Immediate functional loading of Branemark single tooth implants - An 18 months' clinical pilot follow-up study

A clinical and radiographical study was performed to evaluate the treatment outcome of single tooth replacements with artificial crowns retained to implants installed according to a 1-stage surgical procedure and immediate loading (Experimental Group=EG) in comparison to the original 2-stage concept (Control Group=CG). The EG comprised 14 patients (=14 implants) and the CG comprised 8 patients (= 8 implants), all with single tooth losses anterior to the molars. Beyond the non-smoking criterion the following criteria were adopted: i) the amount of bone had to allow for installation of a fixture with a minimum length of 13 mm and diameter = 3.75 mm, ii) the jaw relationship had to allow for bilateral occlusal stability, iii) the patients should be judged to be non-bruxers, and iv) the patients had to be available for the follow-up and maintenance programme. In the EG a temporary crown was connected to the implant within 24 h following fixture installation. Six months later this crown was replaced with a permanent one. In the CG the surgical and prosthetic treatment followed the standard protocol.
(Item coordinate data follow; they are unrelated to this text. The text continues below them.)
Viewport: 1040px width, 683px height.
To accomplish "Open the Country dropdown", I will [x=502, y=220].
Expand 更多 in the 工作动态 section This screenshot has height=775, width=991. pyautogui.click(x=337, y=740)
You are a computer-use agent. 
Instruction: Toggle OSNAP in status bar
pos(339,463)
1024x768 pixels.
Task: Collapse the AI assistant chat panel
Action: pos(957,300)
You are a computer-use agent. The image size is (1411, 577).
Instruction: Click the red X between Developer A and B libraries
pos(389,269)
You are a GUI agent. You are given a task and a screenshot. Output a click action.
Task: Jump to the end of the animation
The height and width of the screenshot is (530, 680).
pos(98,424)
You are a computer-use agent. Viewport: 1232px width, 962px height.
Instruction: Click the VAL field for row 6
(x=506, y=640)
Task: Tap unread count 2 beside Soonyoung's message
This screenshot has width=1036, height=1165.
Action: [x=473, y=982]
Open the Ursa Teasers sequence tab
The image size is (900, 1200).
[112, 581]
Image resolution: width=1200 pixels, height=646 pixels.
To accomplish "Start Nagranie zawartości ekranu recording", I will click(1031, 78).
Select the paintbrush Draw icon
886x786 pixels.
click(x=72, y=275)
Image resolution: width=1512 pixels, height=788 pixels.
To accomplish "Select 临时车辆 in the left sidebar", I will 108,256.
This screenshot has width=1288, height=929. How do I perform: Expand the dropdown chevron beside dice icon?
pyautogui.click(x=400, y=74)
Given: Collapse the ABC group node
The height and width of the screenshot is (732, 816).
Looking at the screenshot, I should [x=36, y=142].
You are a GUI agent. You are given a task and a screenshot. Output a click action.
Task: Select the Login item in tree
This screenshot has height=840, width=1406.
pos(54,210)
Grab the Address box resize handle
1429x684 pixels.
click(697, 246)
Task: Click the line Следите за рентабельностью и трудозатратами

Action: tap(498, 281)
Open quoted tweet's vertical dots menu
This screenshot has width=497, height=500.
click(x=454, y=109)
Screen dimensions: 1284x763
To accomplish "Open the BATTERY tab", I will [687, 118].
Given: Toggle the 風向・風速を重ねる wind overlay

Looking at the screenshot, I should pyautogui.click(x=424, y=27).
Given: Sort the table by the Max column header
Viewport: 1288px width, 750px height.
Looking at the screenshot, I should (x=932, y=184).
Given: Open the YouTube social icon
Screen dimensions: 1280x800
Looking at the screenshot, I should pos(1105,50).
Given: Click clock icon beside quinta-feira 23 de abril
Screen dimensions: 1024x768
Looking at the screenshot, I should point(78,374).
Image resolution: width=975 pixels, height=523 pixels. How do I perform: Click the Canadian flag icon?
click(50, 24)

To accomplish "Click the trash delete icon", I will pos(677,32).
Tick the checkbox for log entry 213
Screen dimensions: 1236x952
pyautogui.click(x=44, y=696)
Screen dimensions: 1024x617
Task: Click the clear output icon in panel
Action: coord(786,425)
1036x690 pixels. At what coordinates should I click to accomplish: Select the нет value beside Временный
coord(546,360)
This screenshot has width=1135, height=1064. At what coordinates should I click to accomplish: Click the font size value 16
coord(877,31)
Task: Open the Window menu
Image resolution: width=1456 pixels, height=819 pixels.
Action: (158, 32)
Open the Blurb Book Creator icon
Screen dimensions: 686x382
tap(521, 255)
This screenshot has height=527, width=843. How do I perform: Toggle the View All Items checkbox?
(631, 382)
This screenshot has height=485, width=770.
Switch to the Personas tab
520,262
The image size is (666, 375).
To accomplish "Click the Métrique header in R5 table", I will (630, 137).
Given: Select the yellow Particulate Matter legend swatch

Out of the 14 fixtures in the EG 2 were lost up to 5 months in function and were subsequently removed. All remaining 12 implants were stable at every subsequent follow-up examination. No fixture losses were recorded in the CG and all implants in this group were stable at the follow-ups. At the 6-month observation interval all the participating 20 patients were radiographically examined, an examination that was repeated at the 18-month follow-up. The analysis of the radiographs from the EG as well as from the CG disclosed that during the Ii-month observation period the mean change of bone support was about 0.1 mm. Further studies, designed as controlled multicenter ones, have to be performed before the results of this pilot study can be recommended for more general use.